To be sure, Europe has a moral obligation to assist those who seek asylum and, where it is practical, an interest in helping poor countries to resolve conflicts and to advance economically. Having embraced policies which tempt millions to risk their lives and to trust to people traffickers, Europe cannot sit on its hands. But there is no obligation to process applications for asylum in Europe, still less to settle them in the European city of their choice. As John O’Sullivan argued in a recent edition of the Hungarian Review, the outlines of a practical scheme are clear: establish refugee processing centres outside Europe in North Africa and the Eastern Mediterranean; admit no migrants of any category who have not been processed in this way; restore national border control, and introduce an effective system of deportation for those who have entered illegally against these rules.
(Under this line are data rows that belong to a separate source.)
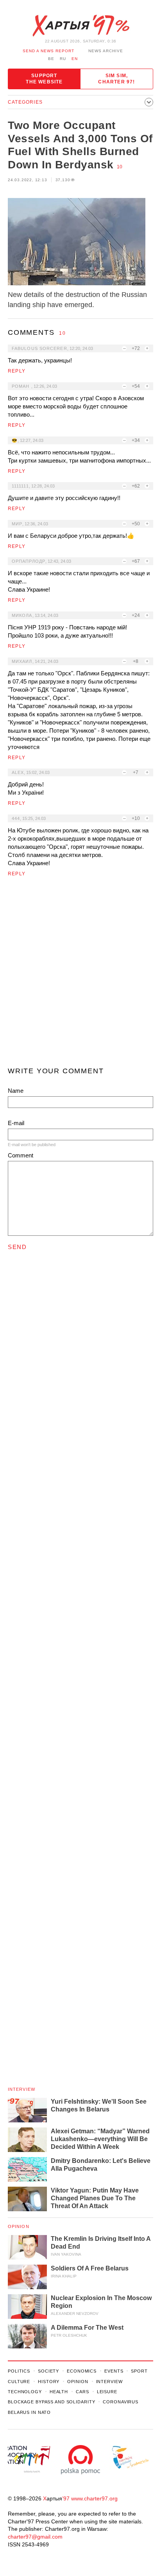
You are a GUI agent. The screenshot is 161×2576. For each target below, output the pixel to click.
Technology (25, 2391)
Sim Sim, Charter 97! (116, 79)
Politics (19, 2371)
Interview (21, 2089)
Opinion (18, 2226)
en (75, 59)
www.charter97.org (94, 2498)
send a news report (48, 51)
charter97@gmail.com (35, 2537)
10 (119, 167)
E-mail (16, 1123)
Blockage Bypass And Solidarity (51, 2401)
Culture (19, 2381)
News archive (105, 51)
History (48, 2381)
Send (17, 1247)
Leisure (107, 2391)
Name (15, 1090)
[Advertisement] (80, 975)
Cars (82, 2391)
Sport (139, 2371)
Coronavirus (120, 2401)
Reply (16, 371)
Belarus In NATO (29, 2412)
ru (63, 59)
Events (113, 2371)
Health (59, 2391)
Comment (20, 1155)
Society (48, 2371)
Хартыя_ (80, 25)
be (51, 59)
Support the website (44, 79)
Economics (82, 2371)
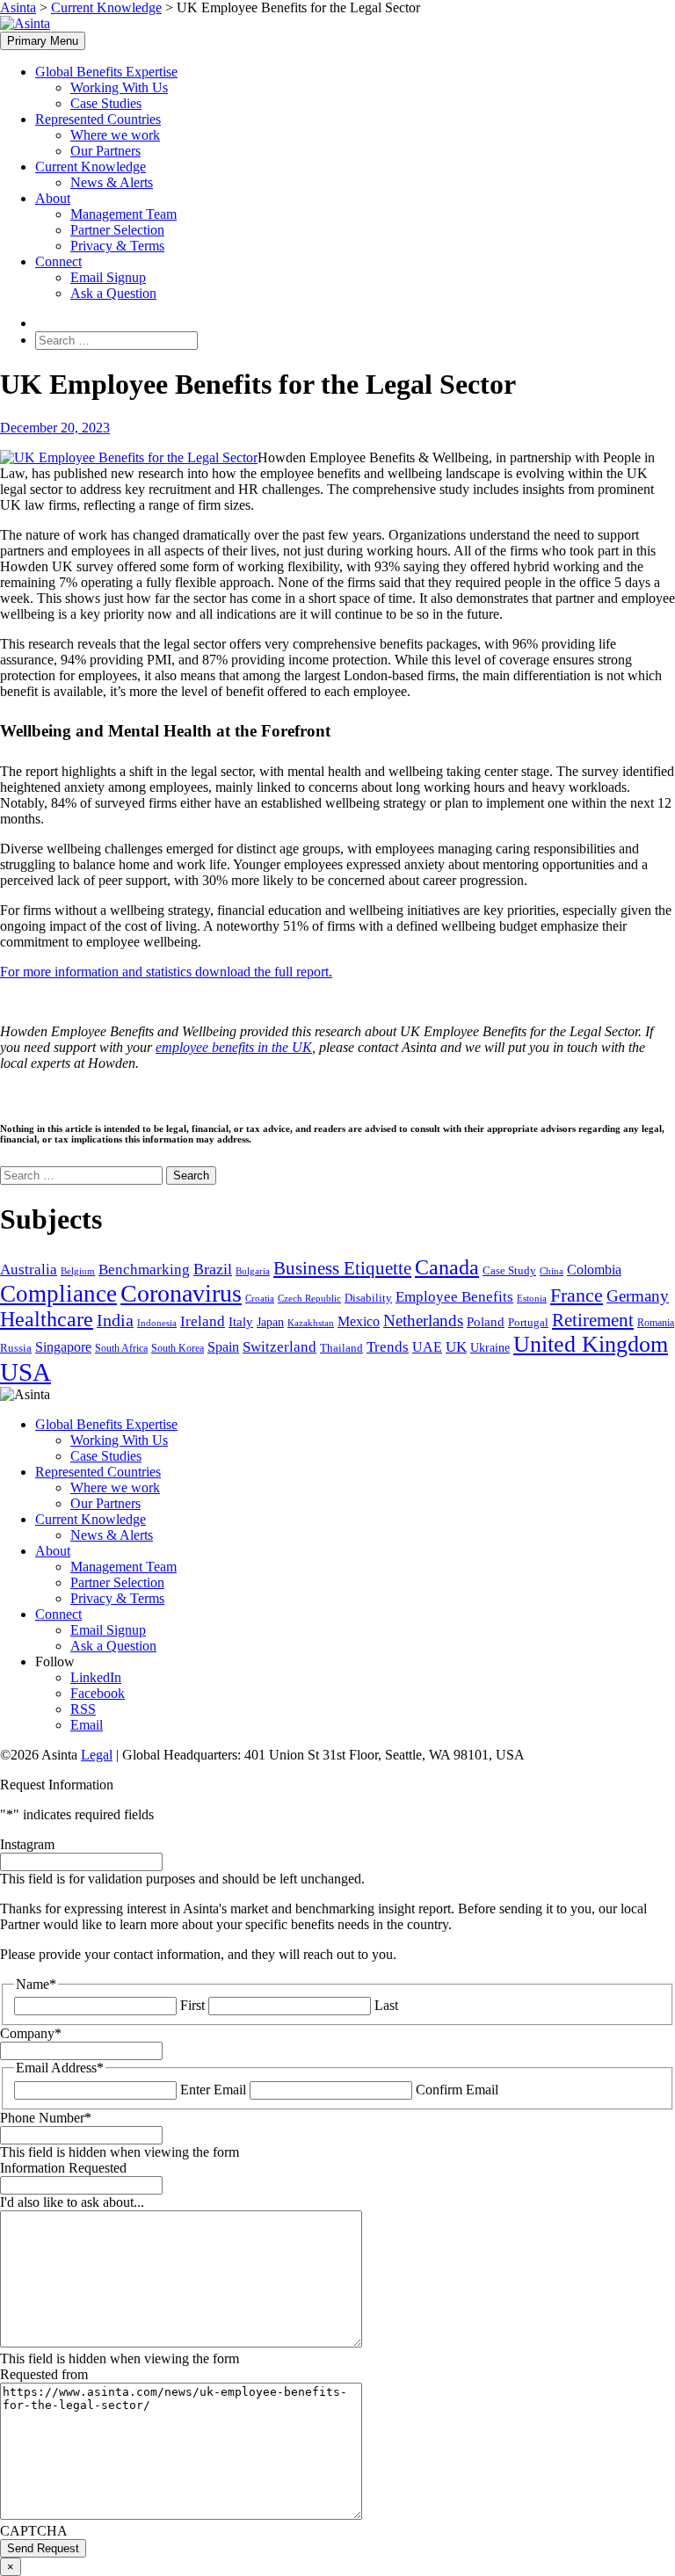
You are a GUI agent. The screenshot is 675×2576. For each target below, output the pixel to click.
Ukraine (490, 1347)
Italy (241, 1322)
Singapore (63, 1346)
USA (25, 1372)
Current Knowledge (90, 166)
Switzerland (279, 1347)
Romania (655, 1323)
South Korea (177, 1348)
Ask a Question (113, 293)
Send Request (43, 2548)
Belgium (78, 1271)
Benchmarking (144, 1269)
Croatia (259, 1298)
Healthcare (46, 1319)
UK (456, 1347)
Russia (16, 1348)
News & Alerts (111, 182)
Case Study (509, 1271)
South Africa (121, 1348)
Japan (270, 1322)
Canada (447, 1267)
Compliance (58, 1294)
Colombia (594, 1269)
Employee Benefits (454, 1296)
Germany (637, 1296)
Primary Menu (42, 40)
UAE (427, 1347)
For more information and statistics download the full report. (166, 971)
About (52, 198)
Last (386, 2005)
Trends (388, 1347)
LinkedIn (95, 1677)
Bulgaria (253, 1271)
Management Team (123, 214)
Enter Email (213, 2089)
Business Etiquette (342, 1268)
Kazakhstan (310, 1323)
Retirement (593, 1320)
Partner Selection (117, 229)
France (576, 1295)
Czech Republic (309, 1298)
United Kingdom (590, 1344)
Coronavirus (181, 1293)
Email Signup (108, 277)
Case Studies (106, 103)
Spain (223, 1346)
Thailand (341, 1348)
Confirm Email (457, 2089)
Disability (368, 1297)
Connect (58, 261)
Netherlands (423, 1320)
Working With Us (119, 87)
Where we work (115, 134)
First (192, 2005)
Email (86, 1724)
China (551, 1271)
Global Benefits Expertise (106, 71)
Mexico (359, 1321)
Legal (96, 1754)
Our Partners (105, 150)
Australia (28, 1269)
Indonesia (157, 1322)
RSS (83, 1709)
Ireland (202, 1321)
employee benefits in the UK (234, 1047)
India (115, 1320)
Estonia (532, 1298)
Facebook (97, 1693)
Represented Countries (98, 119)
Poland (485, 1322)
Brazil (212, 1269)
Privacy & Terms (117, 245)
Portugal (528, 1322)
It does not follow that those who are successfully vetted should expect to live in Europe. The Oxford economist Paul Collier has suggested that the best Europe can do in the case of the Syrians is to foster a Syrian economy-in-exile located in Jordan and in other neighbouring countries. This would offer some dignity to the refugees as well as a credible hope of a return to normality, whereas attempting to provide them with dream lives in Europe will gut the country of the very people it will need when the war comes to an end, as it eventually will. Collier points to the existence of an empty industrial zone in Jordan with the potential of employing a labour force several times larger than the largest of the Jordanian refugee camps which would be capable of incubating a post-conflict economic recovery. Europe and the US could provide the incentives that could make this happen and grant open access to their markets while encouraging the creation of similar schemes in the case of Syria’s other neighbours.
Among immigration experts, Collier is unusual in that he considers the impact of different schemes on those who are left behind in failing states or war zones because they lack the moral or material resources to escape, as well as taking into account the impact on the social cohesion of the countries in which immigrants choose to settle; and he comes up with imaginative but practical solutions. In contrast, EU policy ignores important demographic, economic and political realities and is clouded by moral confusion; unless it is reversed the consequences could be catastrophic.
Gerald Frost’s books include Too “Nice” to be Tories: How the Modernisers have Damaged the Conservative Party (with Anthony Scholefield) and Making Things Happen: The Life and Original Thinking of Nigel Vinson. He is deputy director of the Danube Institute.